The research, published in the journal Frontiers in Psychiatry, highlights the potential of vocal biomarkers and Sonde's technology specifically to provide objective data that can complement clinical care and improve self-monitoring for conditions like depression, stress- and trauma-related conditions, and anxiety.

Study participants used Sonde's Mental Fitness smartphone app to record their thoughts and feelings as 30-second voice journals. The MFVB monitoring tool analyzed those free speech recordings for eight acoustic features relevant to mental health—jitter, shimmer, pitch variability, energy variability, vowel space, phonation duration, speech rate, and pause duration—and calculated a real-time MFVB score ranging from 0-100. Scores of 80 to 100 were labeled Excellent, 70-79 were Good, and 0-69 were categorized as Pay Attention. MFVB scores were then cross-referenced against the results of participants' M3 Checklist.

**Supplied records:**
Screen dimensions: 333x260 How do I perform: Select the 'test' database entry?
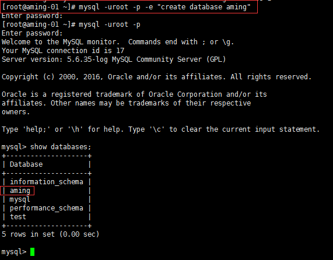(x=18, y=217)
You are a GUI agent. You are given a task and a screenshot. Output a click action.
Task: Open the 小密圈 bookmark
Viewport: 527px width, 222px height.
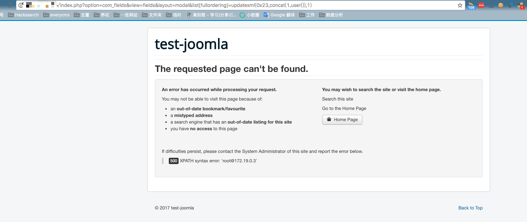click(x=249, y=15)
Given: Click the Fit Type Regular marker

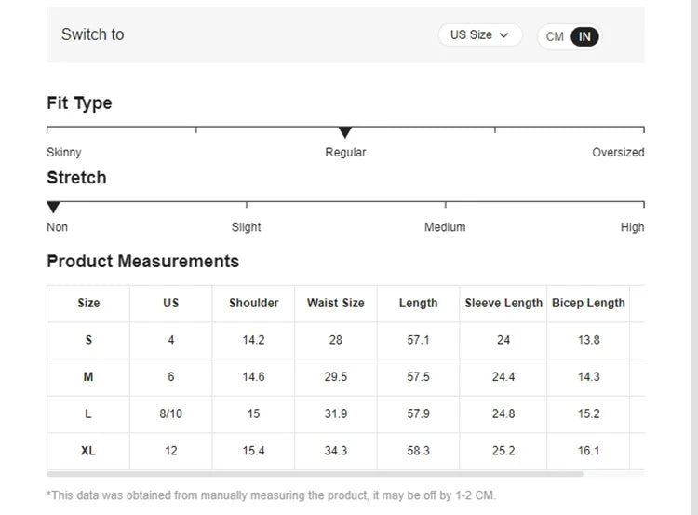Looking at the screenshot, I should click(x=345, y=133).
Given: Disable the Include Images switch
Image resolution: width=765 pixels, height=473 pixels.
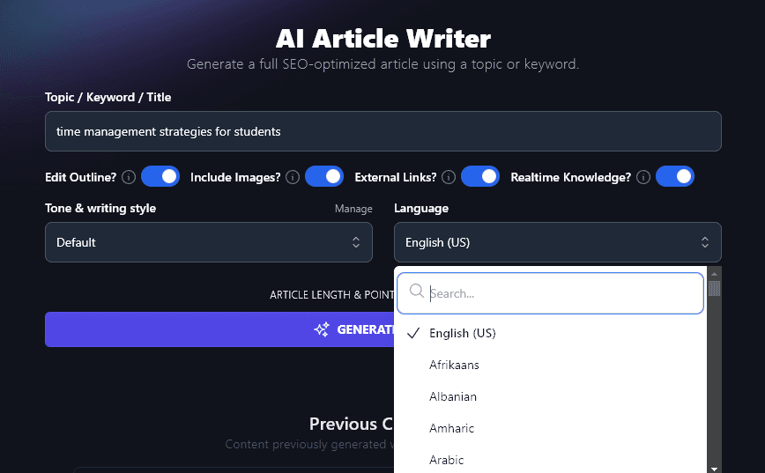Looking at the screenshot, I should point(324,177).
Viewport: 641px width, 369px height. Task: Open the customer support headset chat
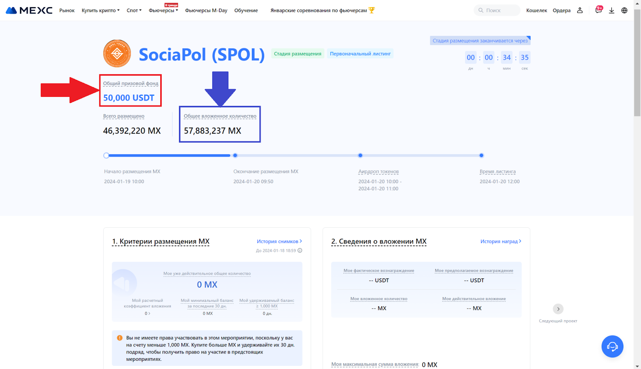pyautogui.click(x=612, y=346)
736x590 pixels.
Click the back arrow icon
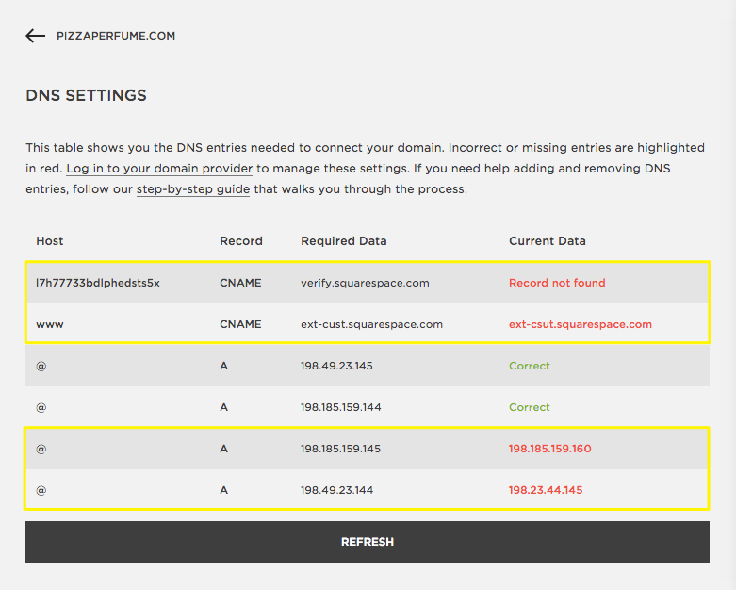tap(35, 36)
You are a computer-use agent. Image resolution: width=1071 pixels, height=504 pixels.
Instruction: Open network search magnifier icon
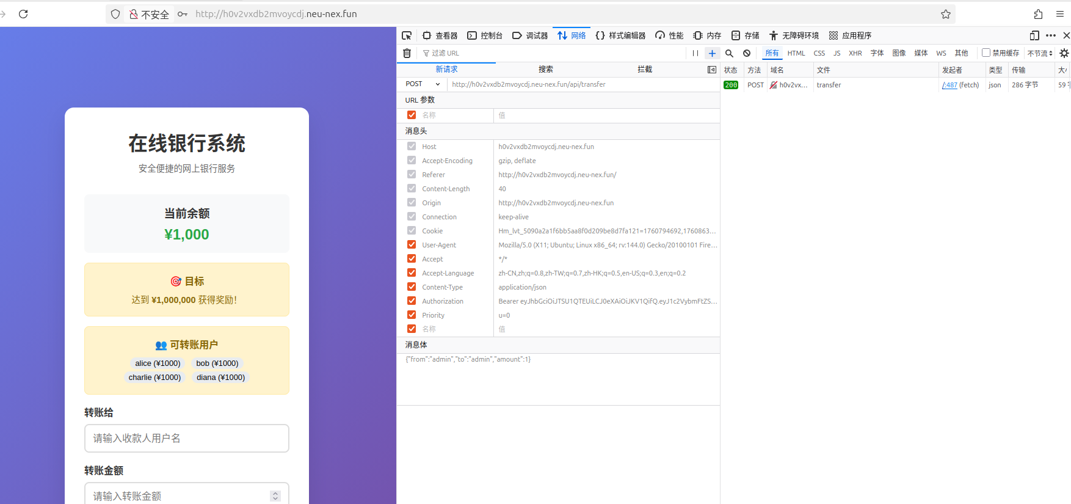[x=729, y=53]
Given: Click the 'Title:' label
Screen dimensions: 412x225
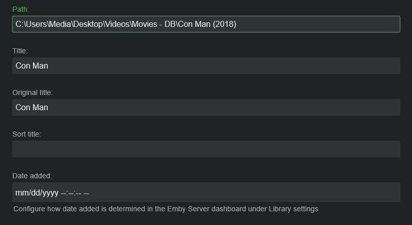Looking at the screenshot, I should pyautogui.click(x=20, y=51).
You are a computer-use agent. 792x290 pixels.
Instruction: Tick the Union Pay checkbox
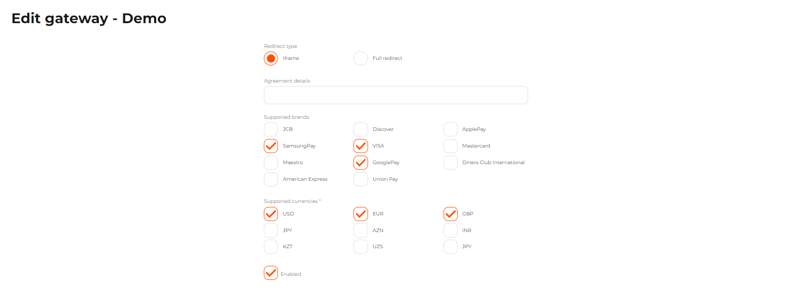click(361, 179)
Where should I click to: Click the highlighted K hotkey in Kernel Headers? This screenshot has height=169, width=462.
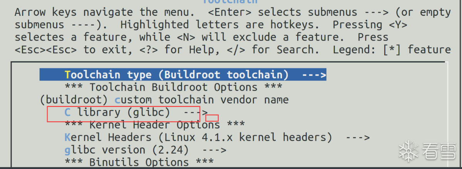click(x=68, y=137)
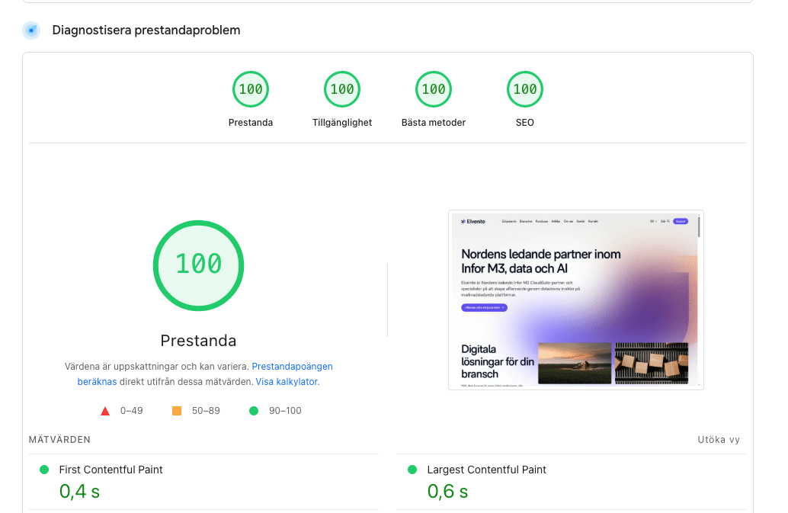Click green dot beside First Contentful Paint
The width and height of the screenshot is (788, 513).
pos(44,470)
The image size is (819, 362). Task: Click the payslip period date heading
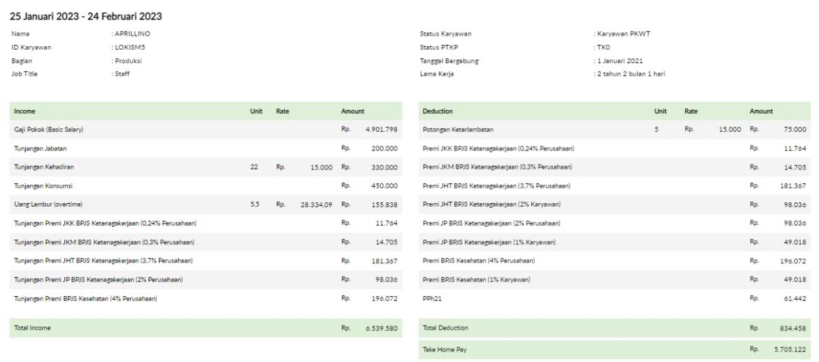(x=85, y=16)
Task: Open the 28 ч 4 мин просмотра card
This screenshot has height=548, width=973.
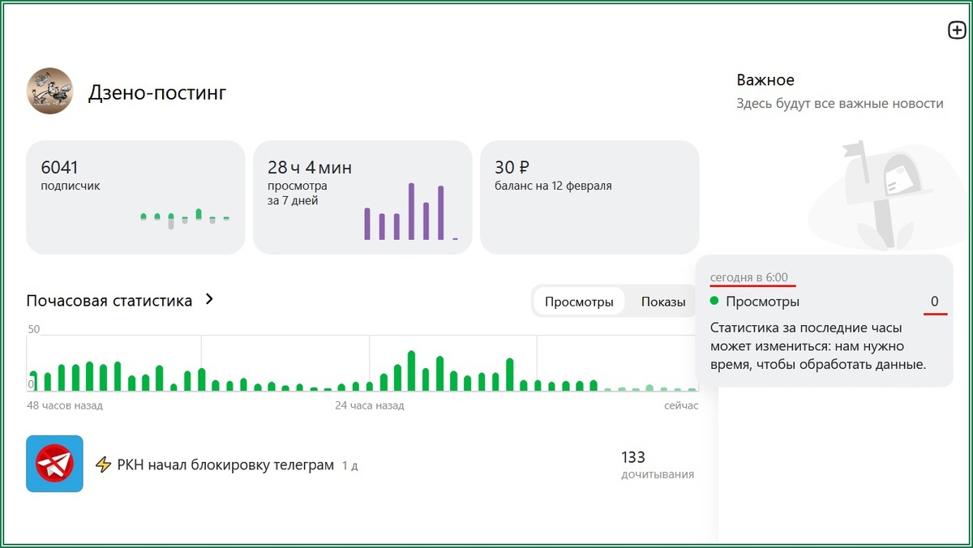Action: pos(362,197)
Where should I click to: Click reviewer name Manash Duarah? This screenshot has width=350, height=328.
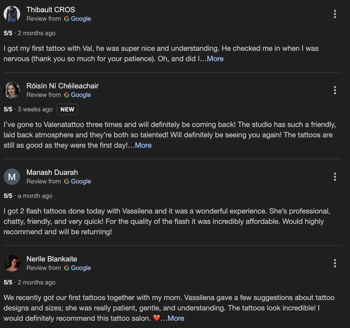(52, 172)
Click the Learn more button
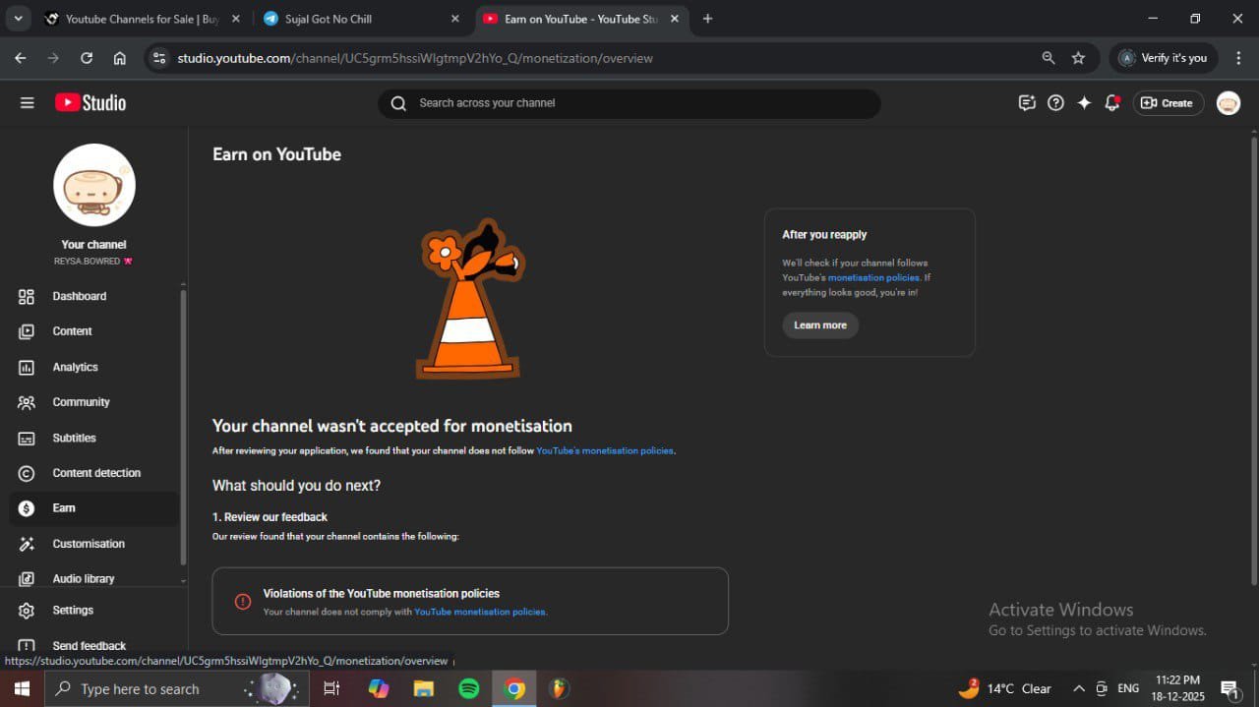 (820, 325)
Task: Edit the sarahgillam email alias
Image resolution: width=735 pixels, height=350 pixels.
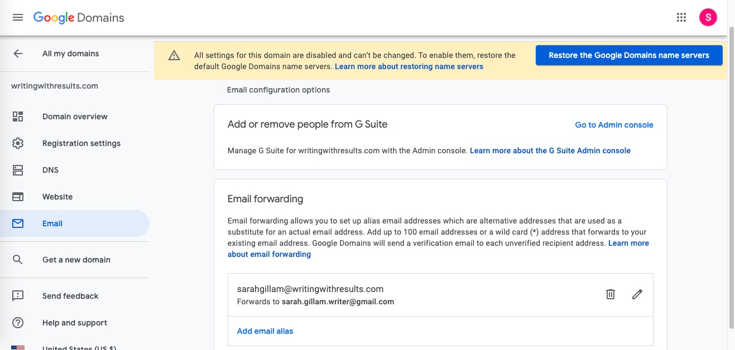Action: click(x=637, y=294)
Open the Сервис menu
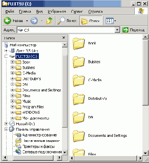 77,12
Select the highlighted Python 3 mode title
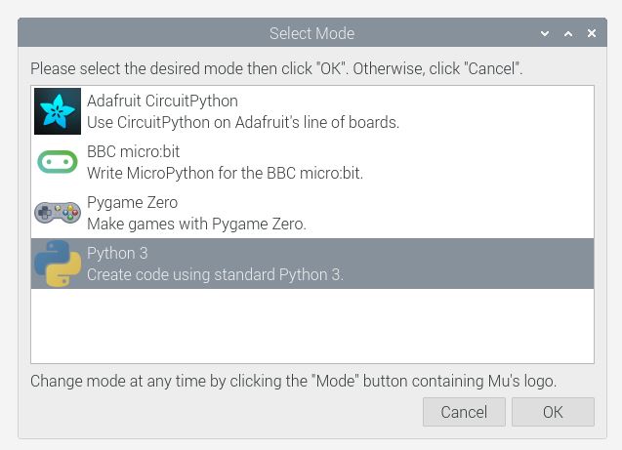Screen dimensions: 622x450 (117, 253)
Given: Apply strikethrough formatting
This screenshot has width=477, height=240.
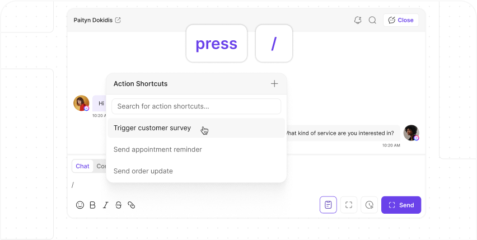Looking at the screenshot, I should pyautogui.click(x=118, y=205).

**Task to carry out:** Write out the part of the vocal biomarker passage above that begins at the words "Study participants used" and stops after the words "participants' M3 Checklist.", copying it word for word.

**Reply:**
Study participants used Sonde's Mental Fitness smartphone app to record their thoughts and feelings as 30-second voice journals. The MFVB monitoring tool analyzed those free speech recordings for eight acoustic features relevant to mental health—jitter, shimmer, pitch variability, energy variability, vowel space, phonation duration, speech rate, and pause duration—and calculated a real-time MFVB score ranging from 0-100. Scores of 80 to 100 were labeled Excellent, 70-79 were Good, and 0-69 were categorized as Pay Attention. MFVB scores were then cross-referenced against the results of participants' M3 Checklist.